● PASSAGE SHOWN:
The nausea is ever present and volatile, like the gnawing of a trapped animal in my stomach but my supply of TUMS is running low (the only medication I can take) so I will just have to try to ignore it. I would put my pain level at about a 7 (out of 10) so pretty normal for me (you can get used to anything if you have no choice in the matter).
Through the night I managed to drink about 6 ounces of fluid, making my total for yesterday 18 ounces... slightly off my goal of 20 ounces a day so I know I will have to try to get a little extra in today if I can.
I was planning on trying to crawl around the yard and yank out some weeds and direct my husband as he planted a few sapplings we gathered from my parents woods last week today, but in my present condition I do not see that happening :(
I will try to post more later, but right now I need to try to sleep again... 'good sleep schedules' are for the normals... I just feel lucky when I am able to get good quality sleep and can wake feeling refreshed at all.
Introduction
Health: blech
Okay, here it goes...
I am starting my little social experiment to see if anyone in the world actually cares about what it is like to live with an Incurable Invisible Illness.
I will make a post every single day of the year for an entire year describing what my day consists of, the challenges I face, my activities and my thoughts.
First, a little background...
I am a 42 year old woman who suffers from many health conditions, the most life altering being Gastroparesis (for more information about Gastroparesis visit http://www.gastroparesis-awareness.com and www.G-PACT.org ) and am disabled. I live with my husband of 13 years who in August of last year lost his job (our only income) and with it our insurance. I am disabled and in a world that had any sense of dignity I would qualify for disability, but since we own a car outright I do not qualify for disability.
After searching for months I was able to find a University Hospital with indigent care where I could go for treatment, however it is 90 miles away and we can't afford to use the ER there due to the cost of gas and the waits to see a doctor can be staggering! (I will not even see a Gastro Doctor through the program until January of next year even though I am suffering from malnutrition.)
My focus will be on my condition, Gastroparesis, since that is the one that most impacts my life and complicates all other health concerns I have.
Imagine being ill, having the tests that PROVE beyond doubt you are ill, but because you do not have a visual manifestation that shows the inner workings of your body and the inner misery you are treated as if you are making it all up. Imagine having to actually educate your physicians about your condition because, even though it is NOT RARE most physicians have never heard about it or if they have it was only in passing during Medical School and what they learned was that it was 'no big deal'.
Imagine trying to find out more about your condition and not being able to find out the most vital thing you want to know... will it kill you???? And when you ask a Dr they tell you "no" but then meeting people online and getting to know them as a close knit community and mourning the losses of those that do pass as a result of either the disease process or even worse, pass away as a result of the major complications from the few treatments available.
Want to know strength, courage and fight? These brave men and women struggle daily to simply get a little nourishment into their bodies... a battle against starvation.
Today is Day 1 of my little experiment... your window into the world of a person suffering from an Invisible Illness.
I do not seek sympathy... I do not seek money... I do not seek notoriety... I seek only one thing. If only one person reads this and learns about the plight of the invisible people, the ones that must don a mask of normalcy simply to survive and from reading this blog realizes just how lucky they are and how precious good health is and perhaps helps to raise Awareness then I will have succeeded in my quest.

● ASSIGNMENT: For each statement below, decide whether the blog post on Gastroparesis supports it, and answer yes or no with the post's deciding words quoted exactly. (a) The writer has been married for 13 years. (b) The writer drank 20 ounces of fluid yesterday. (c) The writer plans to post every day for six months.

● INFORMATION:
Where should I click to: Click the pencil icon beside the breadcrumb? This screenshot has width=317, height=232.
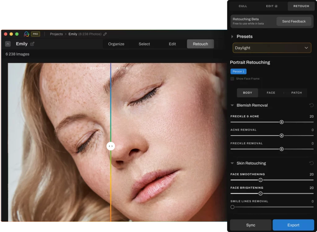pyautogui.click(x=105, y=34)
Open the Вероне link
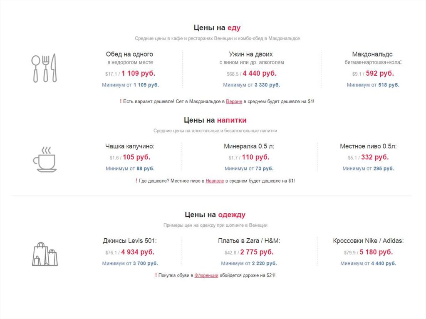The image size is (426, 319). (234, 101)
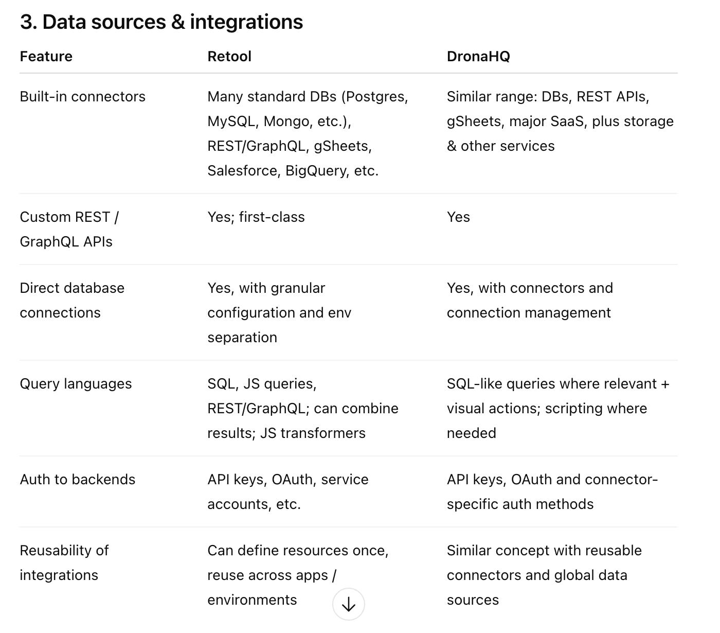
Task: Click Retool's "SQL, JS queries" cell
Action: (x=302, y=408)
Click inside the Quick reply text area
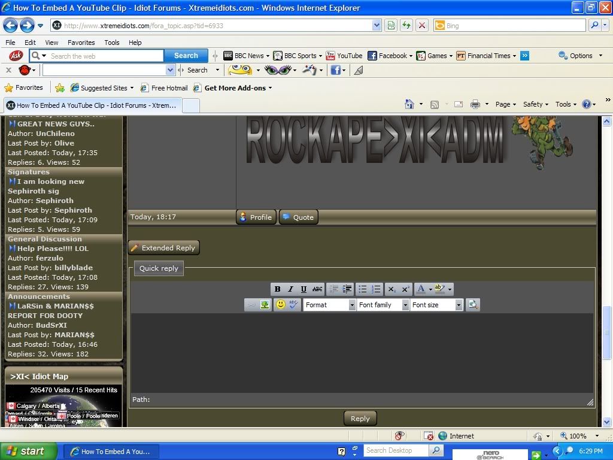613x460 pixels. (x=362, y=352)
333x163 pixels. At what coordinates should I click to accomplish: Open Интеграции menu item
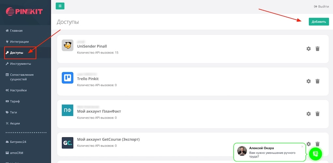pyautogui.click(x=19, y=42)
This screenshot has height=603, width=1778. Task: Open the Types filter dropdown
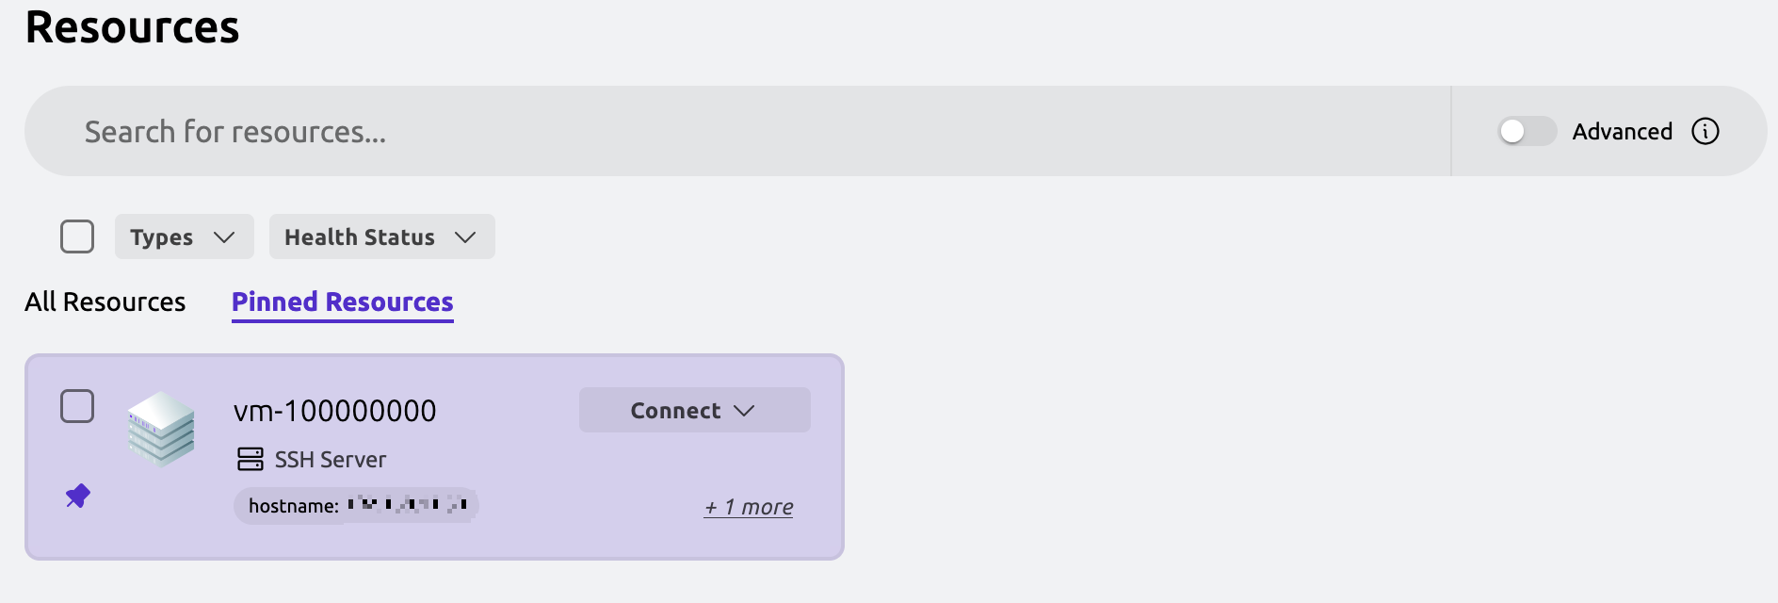pyautogui.click(x=185, y=236)
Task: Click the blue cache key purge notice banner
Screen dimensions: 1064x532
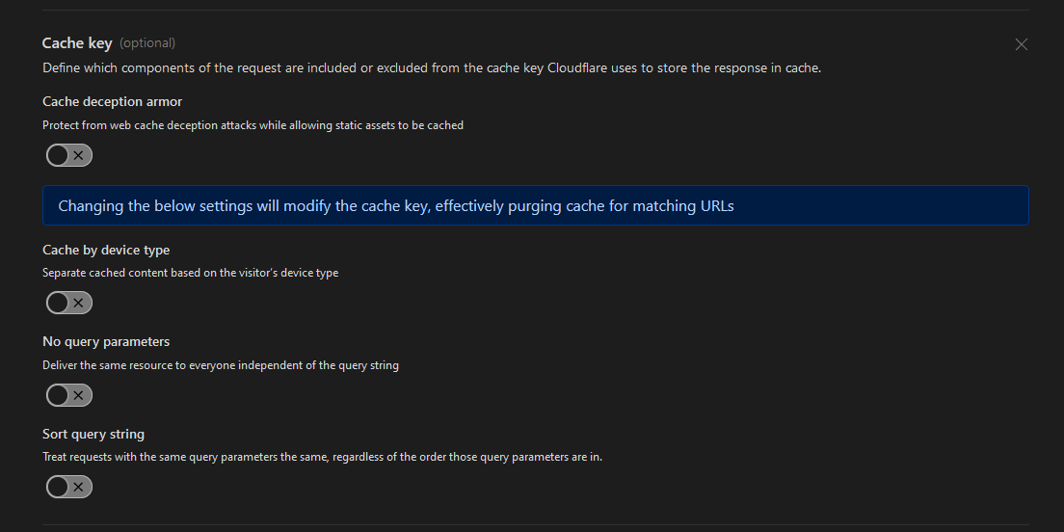Action: pos(535,206)
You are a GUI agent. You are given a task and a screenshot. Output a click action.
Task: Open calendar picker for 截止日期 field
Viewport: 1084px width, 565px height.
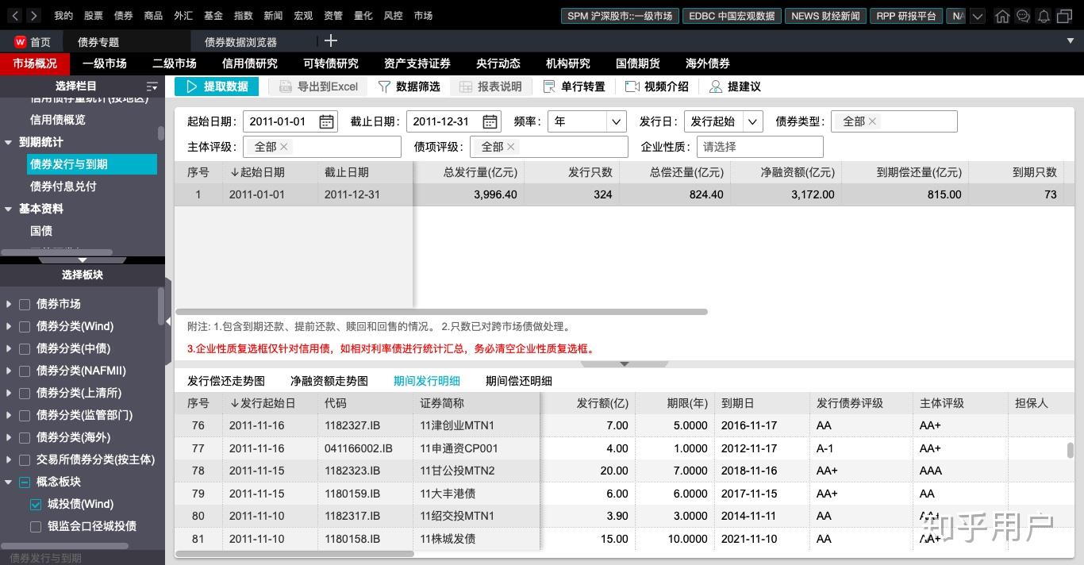[489, 121]
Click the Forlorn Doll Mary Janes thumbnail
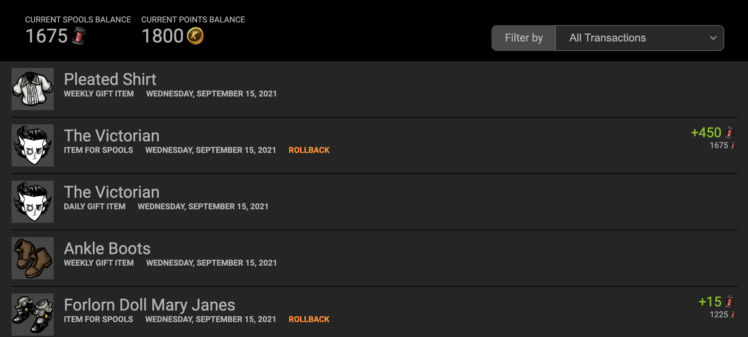This screenshot has width=748, height=337. coord(33,315)
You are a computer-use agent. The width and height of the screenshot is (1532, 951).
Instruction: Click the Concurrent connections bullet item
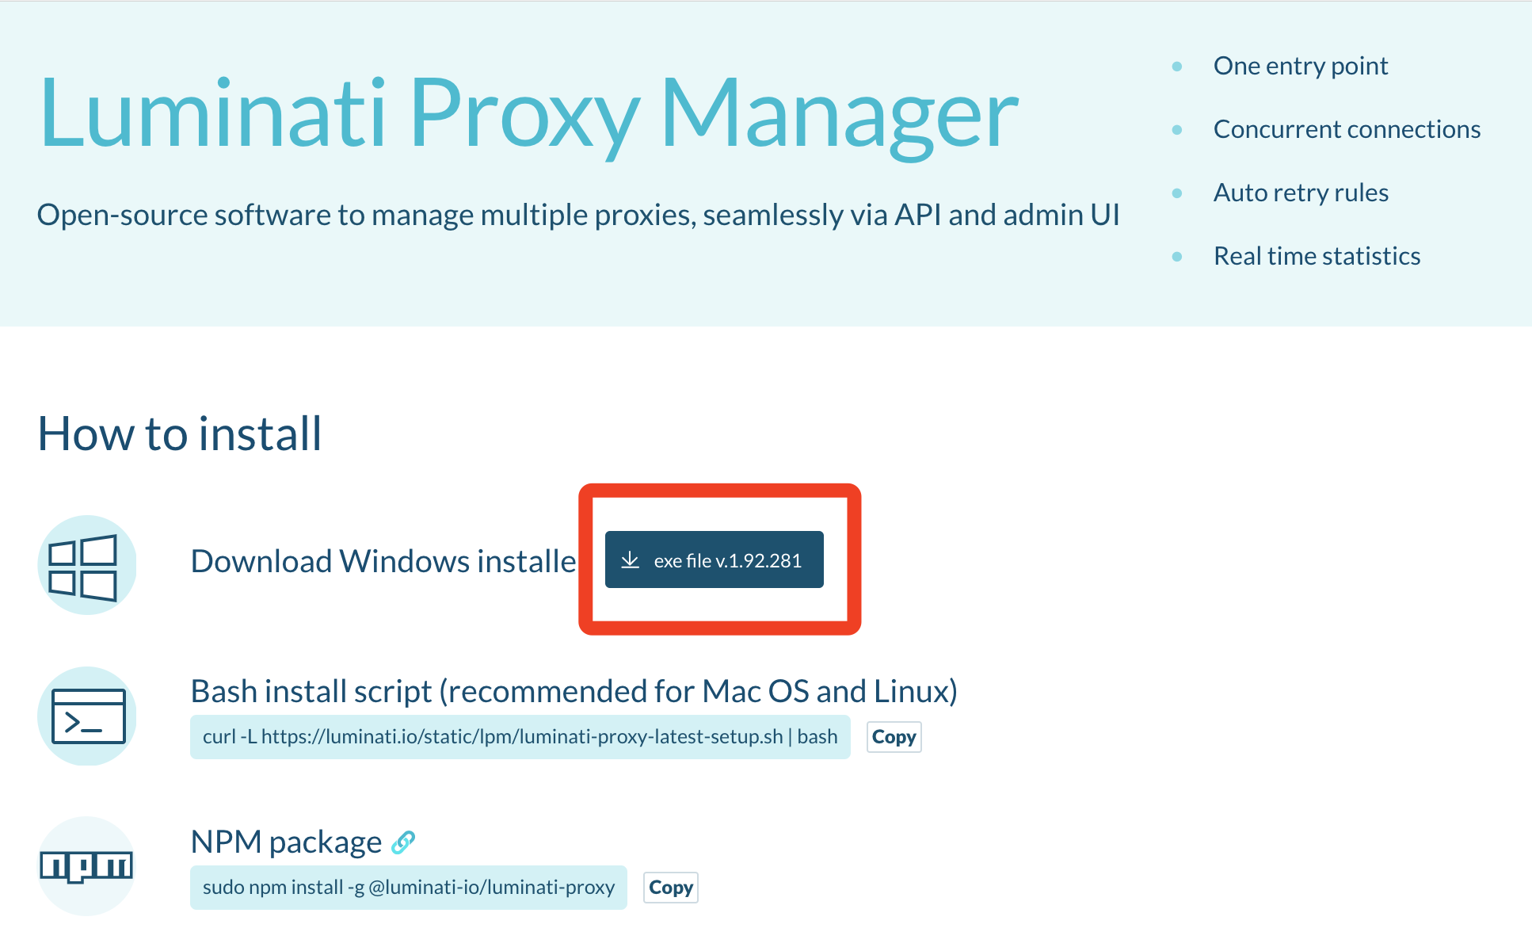(x=1347, y=129)
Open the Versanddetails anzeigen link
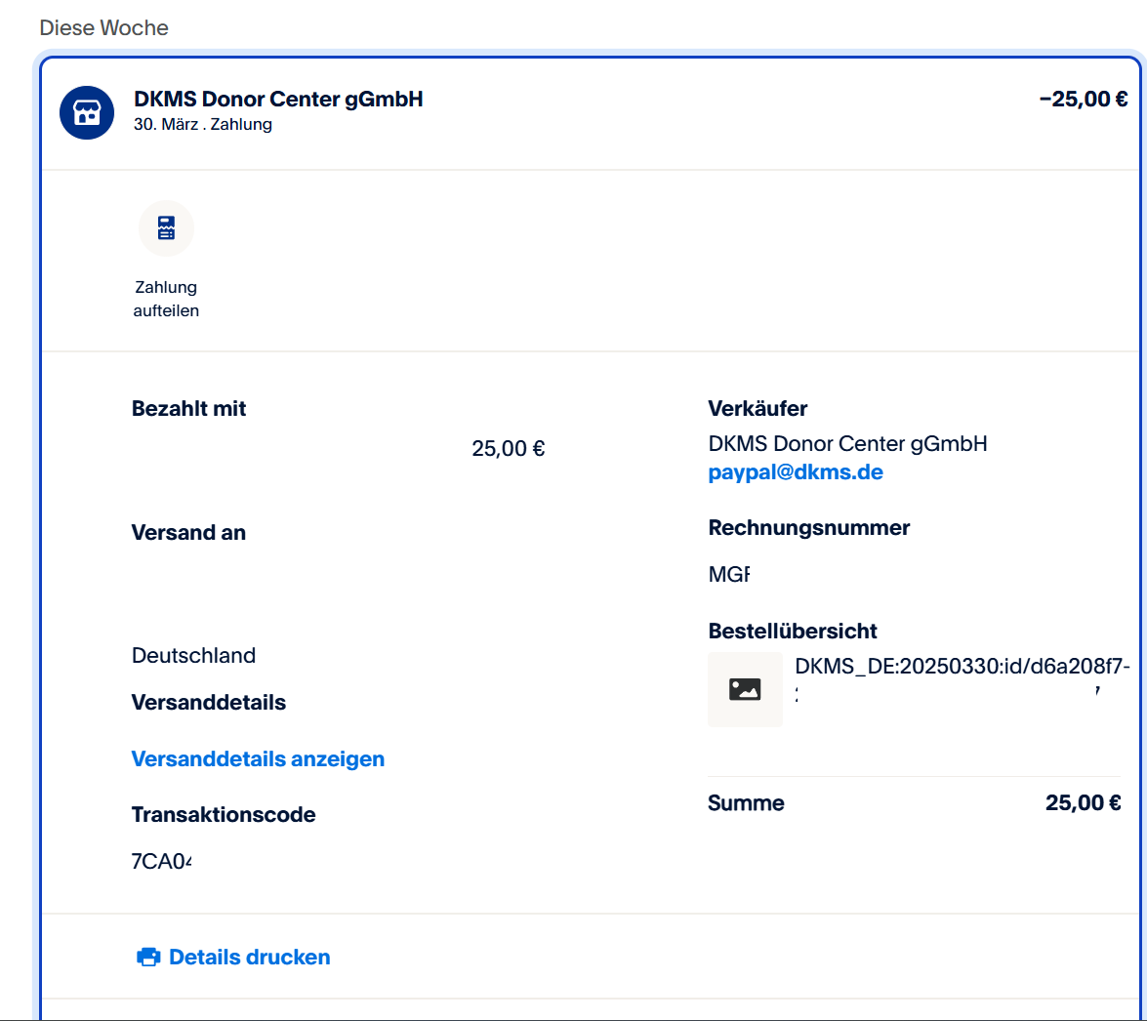1147x1021 pixels. (258, 758)
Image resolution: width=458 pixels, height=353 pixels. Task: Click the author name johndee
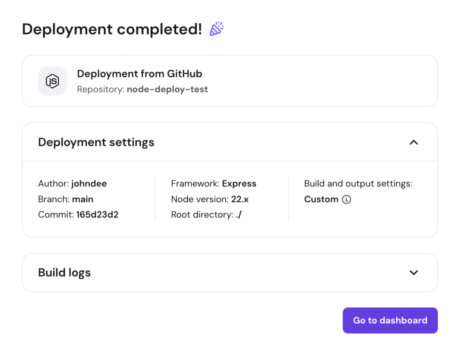click(x=89, y=183)
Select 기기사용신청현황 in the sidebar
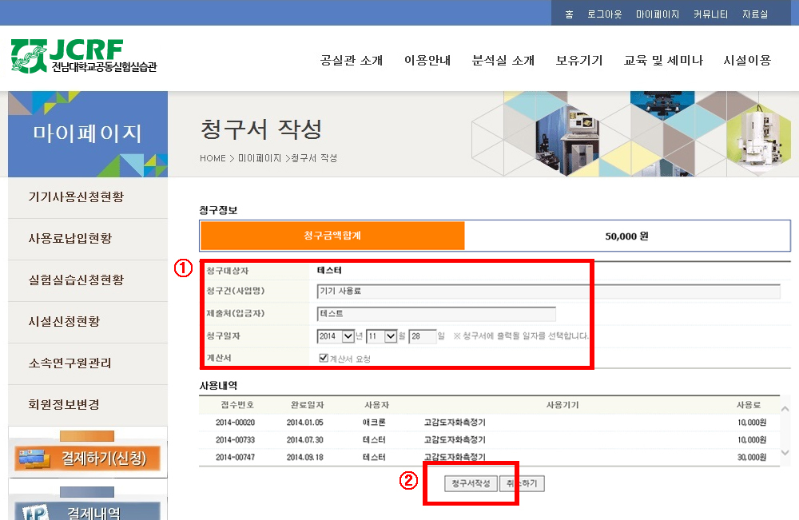Viewport: 799px width, 520px height. tap(76, 197)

● EXERCISE RESPONSE:
(a) Yes: "I live with my husband of 13 years"
(b) No: "making my total for yesterday 18 ounces"
(c) No: "I will make a post every single day of the year for an entire year"